In short, 68.2% of the observations of a variable following the patterns of a normal distribution will fall within one standard deviation of the mean. That is if you subtract the standard deviation for a variable from the mean for that variable, 34.1% of your observations ought to be higher than that number but lower than the mean. Then, if you add the standard deviation for a variable to the mean for that variable, an additional 34.1% of your observations ought to be lower than that number but higher than the mean. In turn, all of this means that there is a 68.2% probability that an observation will fall between the numbers that you’ve just calculated.

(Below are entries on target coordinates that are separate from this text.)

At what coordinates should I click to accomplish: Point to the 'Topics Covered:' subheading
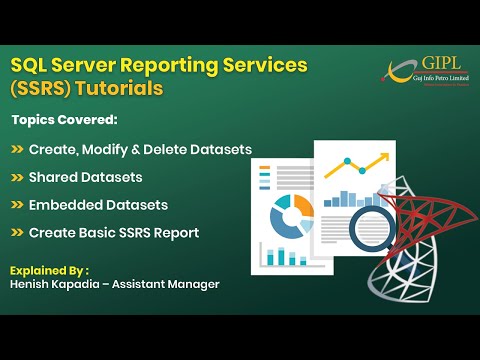click(64, 120)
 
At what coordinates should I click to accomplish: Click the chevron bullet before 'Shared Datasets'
click(19, 177)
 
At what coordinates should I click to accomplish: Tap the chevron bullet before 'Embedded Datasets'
click(19, 205)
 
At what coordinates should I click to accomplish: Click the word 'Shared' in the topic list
click(58, 177)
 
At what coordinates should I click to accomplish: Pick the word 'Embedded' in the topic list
click(68, 205)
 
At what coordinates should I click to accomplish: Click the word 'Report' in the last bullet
click(176, 233)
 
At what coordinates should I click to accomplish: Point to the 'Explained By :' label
click(50, 270)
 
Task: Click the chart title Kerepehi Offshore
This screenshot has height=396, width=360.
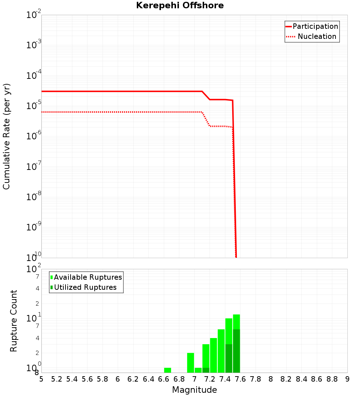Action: [x=180, y=6]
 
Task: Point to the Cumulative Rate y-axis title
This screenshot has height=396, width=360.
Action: [x=6, y=136]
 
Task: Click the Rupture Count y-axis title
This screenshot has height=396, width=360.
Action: [x=14, y=321]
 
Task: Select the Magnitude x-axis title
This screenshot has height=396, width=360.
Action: [x=194, y=390]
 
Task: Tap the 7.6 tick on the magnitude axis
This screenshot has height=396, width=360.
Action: [x=240, y=379]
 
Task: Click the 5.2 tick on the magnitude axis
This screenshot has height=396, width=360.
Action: [x=57, y=379]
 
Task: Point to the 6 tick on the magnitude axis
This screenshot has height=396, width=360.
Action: [x=118, y=379]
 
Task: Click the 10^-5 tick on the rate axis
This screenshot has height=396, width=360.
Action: [x=33, y=106]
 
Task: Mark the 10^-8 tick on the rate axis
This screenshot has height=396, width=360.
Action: [x=33, y=197]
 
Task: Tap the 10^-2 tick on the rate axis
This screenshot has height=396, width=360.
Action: [x=33, y=15]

If you go out 2 standard deviations from the mean, your chances get even higher that an observation falls within that range. You can see from the image that it’s an additional 13.6% in each direction. Multiply that by two and add it to the 68.2% from above, and you’ll get about 95%. There’s a 95% probability that an observation falls within that range.

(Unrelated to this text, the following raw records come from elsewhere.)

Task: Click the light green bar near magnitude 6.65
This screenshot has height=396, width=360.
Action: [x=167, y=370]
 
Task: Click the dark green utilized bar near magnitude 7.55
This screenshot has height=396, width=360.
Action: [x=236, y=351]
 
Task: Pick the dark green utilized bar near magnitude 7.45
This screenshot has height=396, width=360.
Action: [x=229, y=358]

The normal distribution is important to understand because so much of statistics relies on these concepts. In fact, it’s customary for data scientists—and researchers of all kinds—to assume that a variable is normally distributed when we’re working with it. However, it’s also important to understand that as common as a normal distribution is for all kinds of variables, it’s not always how variables work. Just like we glossed over some theory earlier, we’re largely going to gloss over the importance of testing variables for normal distributions and alternate approaches to statistical analyses when the assumption of a normal distribution doesn’t hold up. That doesn’t mean these things aren’t important—they’re incredibly important! It’s just another thing that we don’t have time to cover because data science involves so dang much. Once again, if you continue down a data science path, it’s very important to dig deeper into what I’m glossing over here.
34.7 Conclusion
A lot of this reading is dedicated to setting the groundwork for future concepts, so if it’s not obvious how things fit together right now, that’s okay! What you ought to take away from this reading for now is: 1) that data scientists nearly always work with samples instead of populations, 2) that larger, representative samples better approximate populations than smaller, non-representative samples, and 3) with a larger sample (one with more observations), we can get a pretty good feel for what the probability of a given result is.
Furthermore, like some other recent readings, our walkthrough for this week is going to cover sampling again, though not necessarily all of the details that we’ve covered here. This is less about being redundant as it is about covering an important concept multiple times from multiple angles.